[start]

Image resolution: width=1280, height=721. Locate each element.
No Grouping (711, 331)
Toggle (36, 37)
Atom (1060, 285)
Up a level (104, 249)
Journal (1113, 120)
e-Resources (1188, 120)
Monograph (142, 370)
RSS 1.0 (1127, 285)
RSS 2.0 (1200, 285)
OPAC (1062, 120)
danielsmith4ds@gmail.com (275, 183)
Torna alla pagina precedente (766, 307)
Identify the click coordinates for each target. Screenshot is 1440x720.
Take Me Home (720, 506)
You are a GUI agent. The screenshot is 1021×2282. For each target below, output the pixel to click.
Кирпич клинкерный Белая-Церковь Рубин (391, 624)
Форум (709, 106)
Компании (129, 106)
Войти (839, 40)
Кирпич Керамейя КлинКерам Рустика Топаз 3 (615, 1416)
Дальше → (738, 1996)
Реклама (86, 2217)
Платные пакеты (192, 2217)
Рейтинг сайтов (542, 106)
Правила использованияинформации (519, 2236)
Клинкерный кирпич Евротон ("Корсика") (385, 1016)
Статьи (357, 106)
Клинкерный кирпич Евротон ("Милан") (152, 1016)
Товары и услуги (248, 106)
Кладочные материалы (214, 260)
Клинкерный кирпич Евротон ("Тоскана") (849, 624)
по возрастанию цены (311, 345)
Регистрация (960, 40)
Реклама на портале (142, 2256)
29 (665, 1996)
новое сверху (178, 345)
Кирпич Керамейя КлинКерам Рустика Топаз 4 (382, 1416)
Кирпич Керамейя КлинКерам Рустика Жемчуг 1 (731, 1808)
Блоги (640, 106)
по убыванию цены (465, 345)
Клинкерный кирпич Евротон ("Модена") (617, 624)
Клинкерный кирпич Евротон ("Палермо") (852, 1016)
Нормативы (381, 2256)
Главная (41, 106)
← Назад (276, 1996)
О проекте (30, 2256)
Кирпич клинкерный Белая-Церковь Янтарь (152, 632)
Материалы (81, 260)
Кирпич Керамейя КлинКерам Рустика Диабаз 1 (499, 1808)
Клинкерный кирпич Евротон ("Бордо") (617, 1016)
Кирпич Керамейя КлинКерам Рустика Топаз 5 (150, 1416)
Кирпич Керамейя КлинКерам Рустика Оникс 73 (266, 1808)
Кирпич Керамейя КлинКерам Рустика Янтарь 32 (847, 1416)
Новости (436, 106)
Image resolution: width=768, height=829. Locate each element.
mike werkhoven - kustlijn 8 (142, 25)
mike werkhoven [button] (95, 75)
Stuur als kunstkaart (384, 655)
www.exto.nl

[end]

• PROBLEM: Arrange the rows above as a JSON list of strings, with one string per line and blank lines omitted.

• EXERCISE ANSWER:
[
  "Image resolution: width=1280, height=721. Locate each element.",
  "No Grouping (711, 331)",
  "Toggle (36, 37)",
  "Atom (1060, 285)",
  "Up a level (104, 249)",
  "Journal (1113, 120)",
  "e-Resources (1188, 120)",
  "Monograph (142, 370)",
  "RSS 1.0 (1127, 285)",
  "RSS 2.0 (1200, 285)",
  "OPAC (1062, 120)",
  "danielsmith4ds@gmail.com (275, 183)",
  "Torna alla pagina precedente (766, 307)",
  "Identify the click coordinates for each target. Screenshot is 1440x720.",
  "Take Me Home (720, 506)",
  "You are a GUI agent. The screenshot is 1021×2282. For each target below, output the pixel to click.",
  "Кирпич клинкерный Белая-Церковь Рубин (391, 624)",
  "Форум (709, 106)",
  "Компании (129, 106)",
  "Войти (839, 40)",
  "Кирпич Керамейя КлинКерам Рустика Топаз 3 (615, 1416)",
  "Дальше → (738, 1996)",
  "Реклама (86, 2217)",
  "Платные пакеты (192, 2217)",
  "Рейтинг сайтов (542, 106)",
  "Правила использованияинформации (519, 2236)",
  "Клинкерный кирпич Евротон (\"Корсика\") (385, 1016)",
  "Статьи (357, 106)",
  "Клинкерный кирпич Евротон (\"Милан\") (152, 1016)",
  "Товары и услуги (248, 106)",
  "Кладочные материалы (214, 260)",
  "Клинкерный кирпич Евротон (\"Тоскана\") (849, 624)",
  "по возрастанию цены (311, 345)",
  "Регистрация (960, 40)",
  "Реклама на портале (142, 2256)",
  "29 (665, 1996)",
  "новое сверху (178, 345)",
  "Кирпич Керамейя КлинКерам Рустика Топаз 4 (382, 1416)",
  "Кирпич Керамейя КлинКерам Рустика Жемчуг 1 (731, 1808)",
  "Блоги (640, 106)",
  "по убыванию цены (465, 345)",
  "Клинкерный кирпич Евротон (\"Модена\") (617, 624)",
  "Клинкерный кирпич Евротон (\"Палермо\") (852, 1016)",
  "Нормативы (381, 2256)",
  "Главная (41, 106)",
  "← Назад (276, 1996)",
  "О проекте (30, 2256)",
  "Кирпич клинкерный Белая-Церковь Янтарь (152, 632)",
  "Материалы (81, 260)",
  "Кирпич Керамейя КлинКерам Рустика Диабаз 1 (499, 1808)",
  "Клинкерный кирпич Евротон (\"Бордо\") (617, 1016)",
  "Кирпич Керамейя КлинКерам Рустика Топаз 5 (150, 1416)",
  "Кирпич Керамейя КлинКерам Рустика Оникс 73 (266, 1808)",
  "Кирпич Керамейя КлинКерам Рустика Янтарь 32 (847, 1416)",
  "Новости (436, 106)",
  "Image resolution: width=768, height=829. Locate each element.",
  "mike werkhoven - kustlijn 8 (142, 25)",
  "mike werkhoven [button] (95, 75)",
  "Stuur als kunstkaart (384, 655)",
  "www.exto.nl"
]